È ormai accertato che la giornalista è stata ammanettata come ritorsione per l'arresto avvenuto tre giorni prima a Malpensa dell'ingegnere svizzero-iraniano Mohammad Najafabadi Abedini, su mandato della magistratura americana. Mohammad Abedini, va detto chiaramente, è uno scienziato ma anche un agente dell'intelligence iraniana che dipende direttamente dai Pasdaran, i guardiani della rivoluzione. Insieme al connazionale già arrestato prima di lui negli States aveva il compito di girare il mondo per acquistare componentistica utile alla costruzione dei droni da combattimento. Gli americani chiedono l'estradizione, gli iraniani ricattano l'Italia: se l'ingegnere viene spedito negli Usa, Cecilia Sala resta nel carcere di Evin. Prendere o lasciare.
Che fare allora? In questo momento, in attesa della decisione della Corte d'appello di Milan,o il governo italiano si muove su tre direzioni che si intrecciano. Nostri agenti dell'Aise, agenzia dei servizi segreti che segue l'estero, sono in Iran e trattano con l'intelligence iraniana, il Ministero degli esteri tratta con governo di Teheran attraverso gli strumenti della diplomazia, idem i nostri Servizi e sempre la Farnesina parlano con gli americani per trovare una mediazione. Se ci sarà una decisione politica sarà il Ministro della Giustizia a doverla prendere.
Lo scenario è molto complicato, mentre sul piano strettamente giudiziario l'avvocato difensore dell'ingegnere iraniano con la faccia da bravo ragazzo intanto ha chiesto gli arresti domiciliari. Il nodo dell'intera vicenda è anche qui. Gli Usa non vogliono farsi scappare l'iraniano come invece è accaduto nel marzo 2023 con Artem Aleksandrovich Uss, quarant’anni, figlio di un oligarca russo detenuto agli arresti domiciliari nel Milanese in attesa di estradizione negli Stati Uniti per rispondere di riciclaggio e (soprattutto) di contrabbando di tecnologie a doppio uso civile/militare. Una banda di trafficanti serbi è stata utilizzata per farlo fuggire dall'Italia. E così esplose l'ira degli Stati Uniti.
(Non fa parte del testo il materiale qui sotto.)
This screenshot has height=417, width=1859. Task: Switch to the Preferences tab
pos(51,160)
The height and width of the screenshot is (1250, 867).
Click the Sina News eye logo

Che stavolta non sono disposti, per ora, a lasciarsi sfuggire il pesce grosso.
Rimangono alcuni punti oscuri dietro le quinte di questa intricata vicenda. Perché Fbi e Cia hanno avvertito la polizia italiana incaricandola di un arresto delicato come quello dell'ingegnere senza coinvolgere la nostra intelligence? La polizia ha avvertito i Servizi dopo avere appreso che le manette dovevano scattare non per un ladro qualsiasi ma per una figura eccellente dei pasdaran iraniani? Forse la nostra intelligence avrebbe potuto valutare da subito una eventuale ritorsione. Marco Mancini, ex capo del controspionaggio italiano dell'Aise ha affidato una sua riflessione al Riformista ripresa dall'AdnKronos: "'Tra il 16 dicembre, giorno dell'arresto di Najafabadi, e il 19 dicembre, giorno dell'arresto di Sala, c'erano almeno 48 ore per intervenire. Si poteva evacuare Cecilia Sala rapidamente, farle raggiungere Baghdad o la Turchia con un volo privato''.
Cecilia Sala va riportata a casa ad ogni costo. Quindi ora governo ufficialmente, e Servizi segreti in via riservata, devono trattare sui due fronti, Iran e Stati Uniti. Questa complicata vicenda deve servire a far comprendere che fra Occidente e Iran è in atto una guerra fredda e quindi ad ogni futuro capitolo del conflitto va tenuta presente una possibile ritorsione di Teheran verso cittadini occidentali. L'Italia, che comunque con Teheran ha buoni rapporti diplomatici, deve tenere occhi e orecchie dell'intelligence bene aperti. La partita d'ora in poi si farà sempre più dura e delicata perché al vertice degli Stati Uniti è in arrivo Donald Trump.